Three members of Castlegar’s Special Olympics bowling team heading to nationals next week

It’s a gorgeous spring afternoon outside — hot, blue skies and sunshine. But inside a quonset building in downtown Castlegar, three dedicated young men are hard at work indoors – bowling.

They’re members of Castlegar’s Special Olympics bowling team, and they’re practising for the Canadian SO Bowling Championships in Prince Edward Island next week.

Mike Cook, Wayne Jones and Thomas Bell are taking their upcoming trip to the 5-and-10-pin finals very seriously. They’ve been bowling several times a week in the lead up to the big trip – and doing some rigorous physical training.

“I’ve been really working out, swimming twice a week, lifting weights, 100 pounds on my shoulders, arms and legs, 20 on my stomach doing situps, and cardio for 15 minutes,” says Cook. “It helps with your precision and technique. When you’re using your legs and arms, they have to be strong.

“I’m really proud of myself, having to make my weaknesses become my strengths, so I can be strong at the nationals.”

The three men won’t be representing Castlegar at the event, as the local team didn’t make the provincials. Instead, they’ve been picked up by teams in Cowichan and Comox to replace members of those qualifying teams who couldn’t make the trip.

“I am happy and excited to be going,” says Jones. For him, bowling is a great social activity. “It gives me something to do, I get to hang out with friends, meet other people, and go out-of-town.

“I hope I bring some gold home and do my best.”

Thomas Bell says he’s looking forward to the trip, but is a little concerned about what it will be like in P.E.I.

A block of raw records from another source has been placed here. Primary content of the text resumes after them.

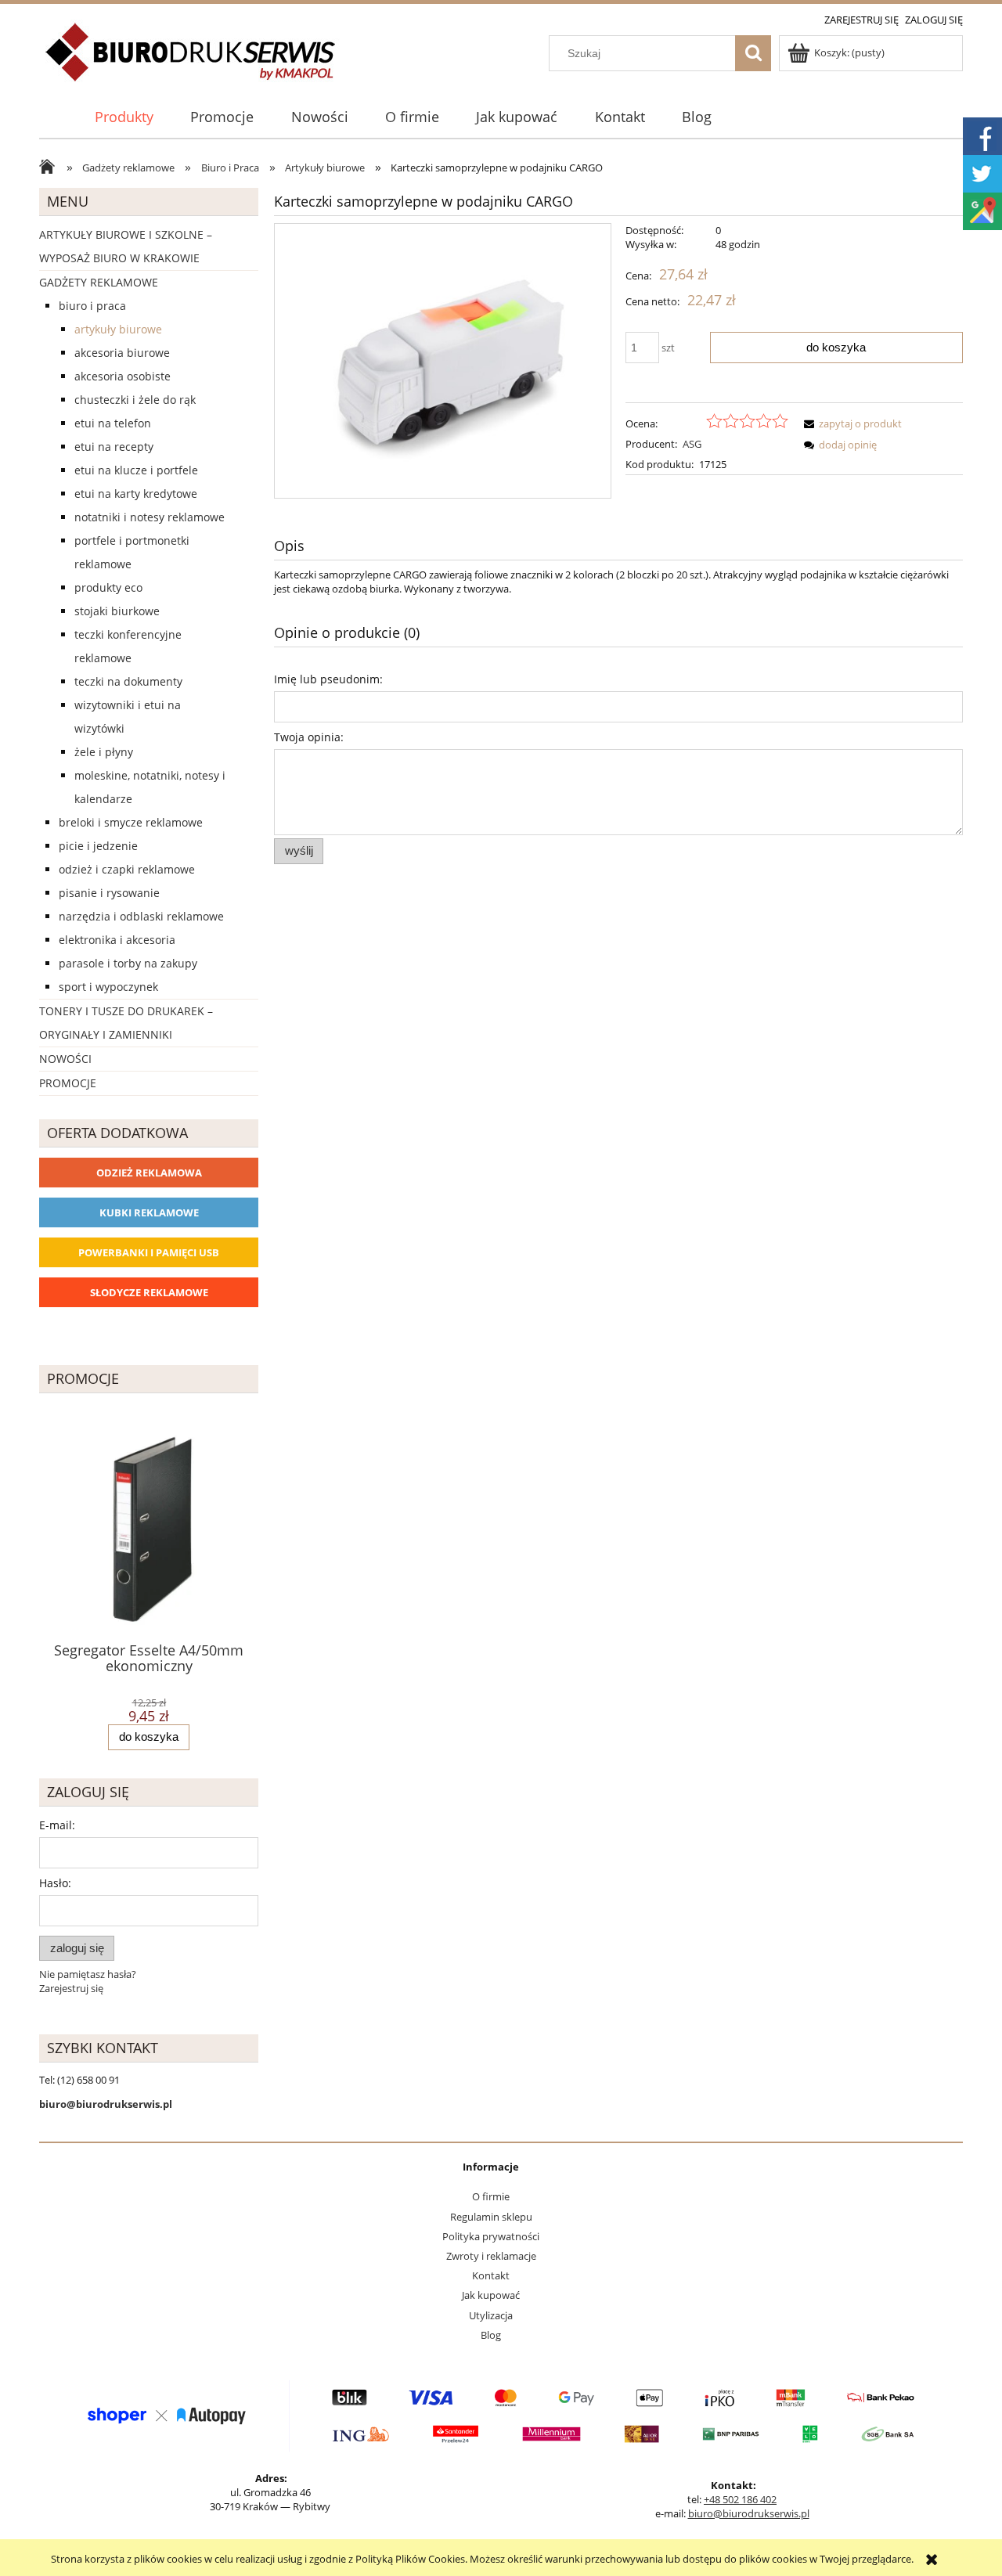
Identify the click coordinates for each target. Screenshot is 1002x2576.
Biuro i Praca (92, 305)
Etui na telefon (112, 423)
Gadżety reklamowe (98, 282)
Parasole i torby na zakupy (128, 963)
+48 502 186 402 (740, 2499)
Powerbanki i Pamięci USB (148, 1252)
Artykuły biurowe (118, 329)
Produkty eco (108, 587)
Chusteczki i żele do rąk (135, 399)
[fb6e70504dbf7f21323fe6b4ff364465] (443, 361)
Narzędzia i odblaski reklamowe (141, 916)
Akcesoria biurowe (122, 352)
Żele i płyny (103, 751)
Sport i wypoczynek (108, 986)
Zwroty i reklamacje (491, 2256)
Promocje (67, 1082)
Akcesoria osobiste (122, 376)
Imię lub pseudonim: (328, 679)
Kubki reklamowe (149, 1212)
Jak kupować (491, 2295)
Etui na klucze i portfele (136, 470)
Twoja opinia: (309, 737)
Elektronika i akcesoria (117, 939)
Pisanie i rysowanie (109, 892)
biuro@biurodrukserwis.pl (748, 2513)
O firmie (491, 2196)
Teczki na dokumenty (128, 681)
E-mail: (57, 1825)
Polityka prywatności (490, 2236)
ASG (692, 444)
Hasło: (55, 1882)
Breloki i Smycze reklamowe (131, 822)
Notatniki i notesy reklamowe (149, 517)
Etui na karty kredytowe (135, 493)
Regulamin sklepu (491, 2217)
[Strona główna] (191, 61)
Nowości (65, 1058)
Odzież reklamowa (149, 1173)
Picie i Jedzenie (98, 845)
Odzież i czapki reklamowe (127, 869)
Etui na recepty (113, 446)
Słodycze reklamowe (149, 1292)
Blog (491, 2335)
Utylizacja (491, 2315)
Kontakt (491, 2275)
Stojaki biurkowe (117, 610)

“I suppose I am excited, but I’m also a little apprehensive about sleeping conditions,” he says. “I am sure we’ll get a bed… but I have a hard enough time getting to sleep here in my own time zone, moving three to four hours ahead is going to be a bit much.”

In all, 56 athletes from B.C. will travel to the East Coast for the championships, being held from May 15-19. The delegation includes the athletes, 12 coaches, and three mission staff members, representing 23 communities across British Columbia.

Team BC 2018 members qualified for the provincial squad through their performances at the 2017 Special Olympics BC Summer Games in Kamloops.

“Team BC 2018 bowlers are ready to hit the lanes and represent their province with pride at the 2018 Special Olympics Canada Bowling Championships,” says Leslie Thornley, Team BC 2018 Chef de Mission. “These athletes have been training very hard to elevate their performance, and this will be an excellent opportunity for them to show their skills and sportsmanship on the national stage.”

Bell says he’s not trying to get too worried about his performance against the rest of the country.

“I am sure I’ll be happy to do well, but you can’t get too low or too high on yourself,” he says. “How many times have I got a double strike, and then going for a turkey. I let it get in my head. The more things I let into my head, the more it gets to me.”

Cook also wanted to ensure their coaches – Roland Handley and Lynn Smith – get the credit they deserve.

“Our coaches are awesome, I really appreciate those guys,” he said. “They help us, they’re dedicated to us, they work on us one-on-one to make sure we are doing things the right way, and then let us have fun and do things the way we like to do it, but at the same time make sure we understand, so we can bowl our best.”

Approximately 410 athletes, coaches, and support staff will be in P.E.I. for the National Bowling Championships. At the event, 10-pin bowlers will compete for the opportunity to represent Canada at the 2019 Special Olympics World Summer Games in Abu Dhabi.

 

Wayne Jones says the coaches have been instrumental in helping them improve their game.

Thomas Bell is trying not to let the pressure of the nationals affect his performance.